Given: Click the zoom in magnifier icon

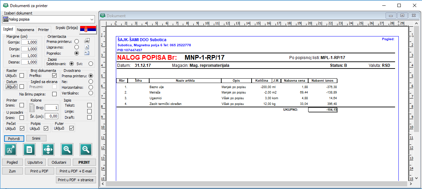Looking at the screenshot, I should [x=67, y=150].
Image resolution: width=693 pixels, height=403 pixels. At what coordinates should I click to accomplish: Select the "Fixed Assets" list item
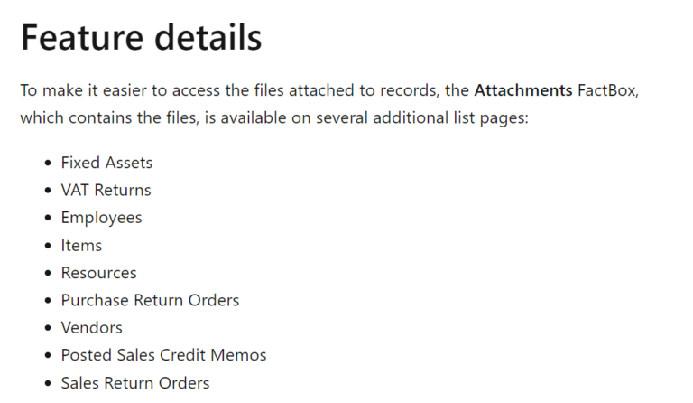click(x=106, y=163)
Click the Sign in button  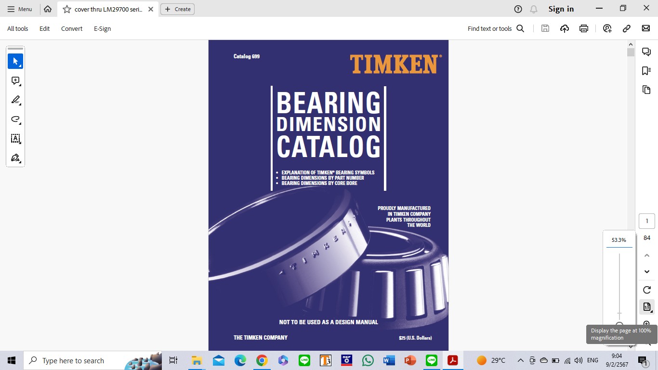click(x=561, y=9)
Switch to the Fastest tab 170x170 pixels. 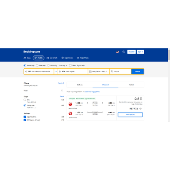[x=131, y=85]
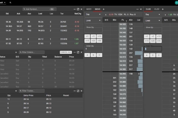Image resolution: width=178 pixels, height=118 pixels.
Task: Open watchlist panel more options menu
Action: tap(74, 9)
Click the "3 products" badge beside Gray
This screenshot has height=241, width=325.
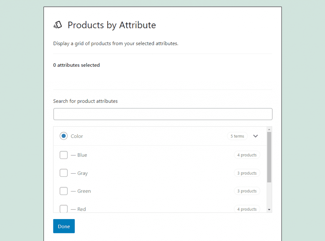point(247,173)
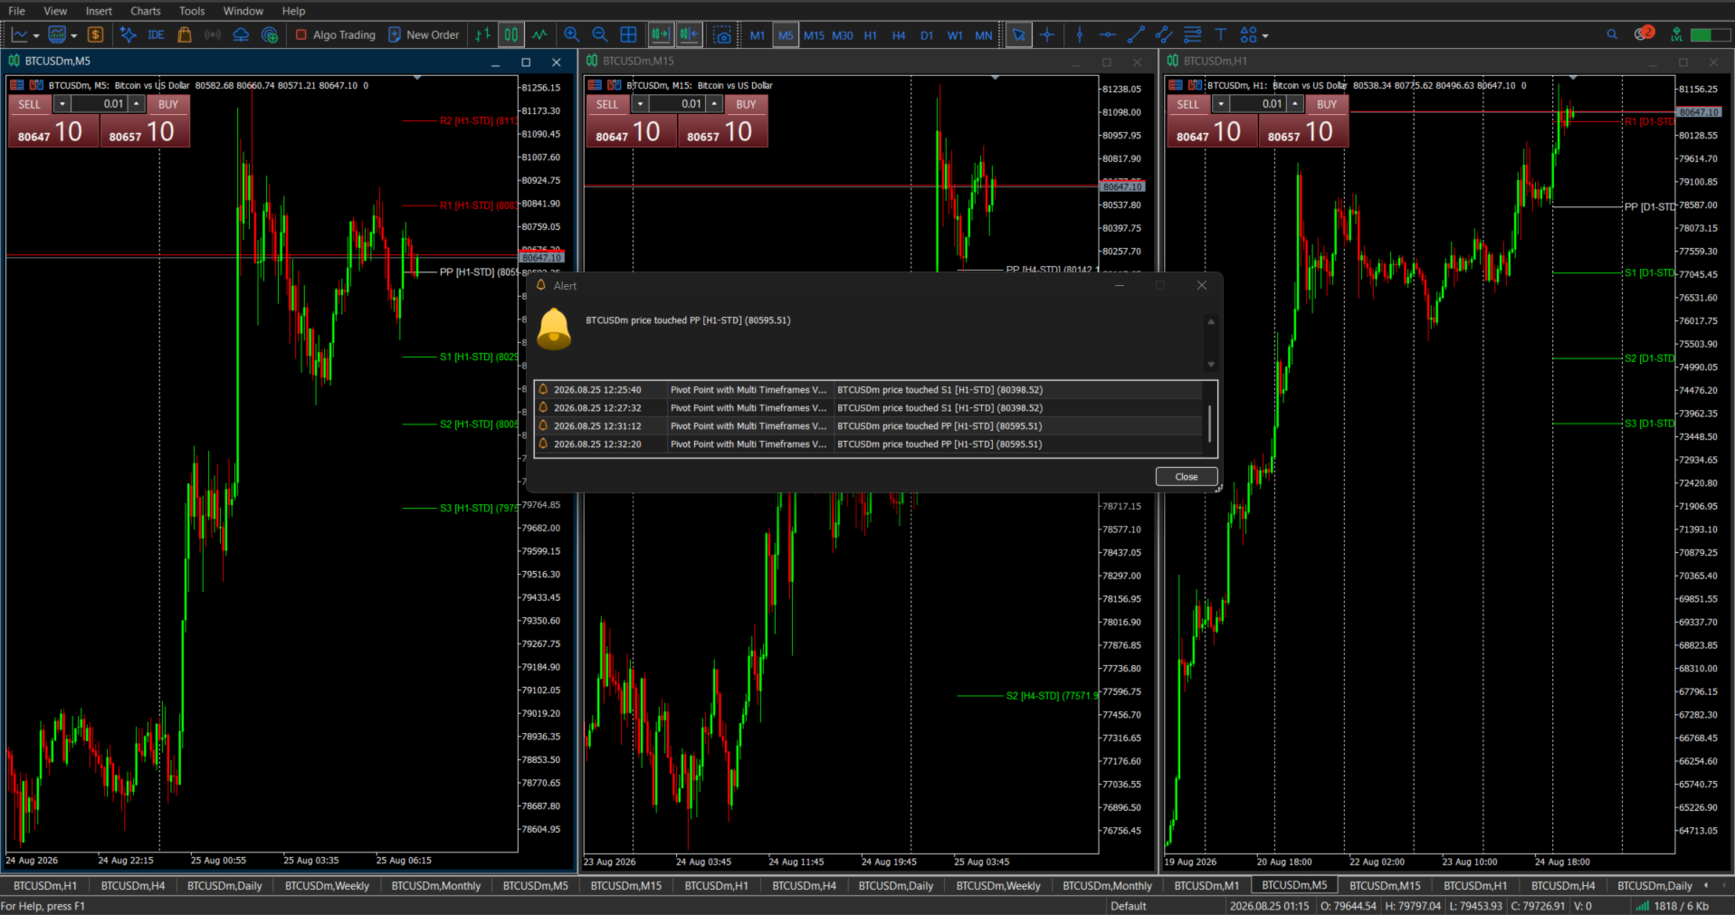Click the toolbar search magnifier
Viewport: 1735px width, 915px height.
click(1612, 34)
———
_Your assignment_
Beginning at the line that contains "badge beside Gray", retype each line of the data above through the very last one. Do not retype the pictures.

_Answer for the task_
Click the "3 products" badge beside Gray
This screenshot has height=241, width=325.
point(247,173)
Click the toolbar search magnifier
Viewport: 1735px width, 915px height.
click(1612, 34)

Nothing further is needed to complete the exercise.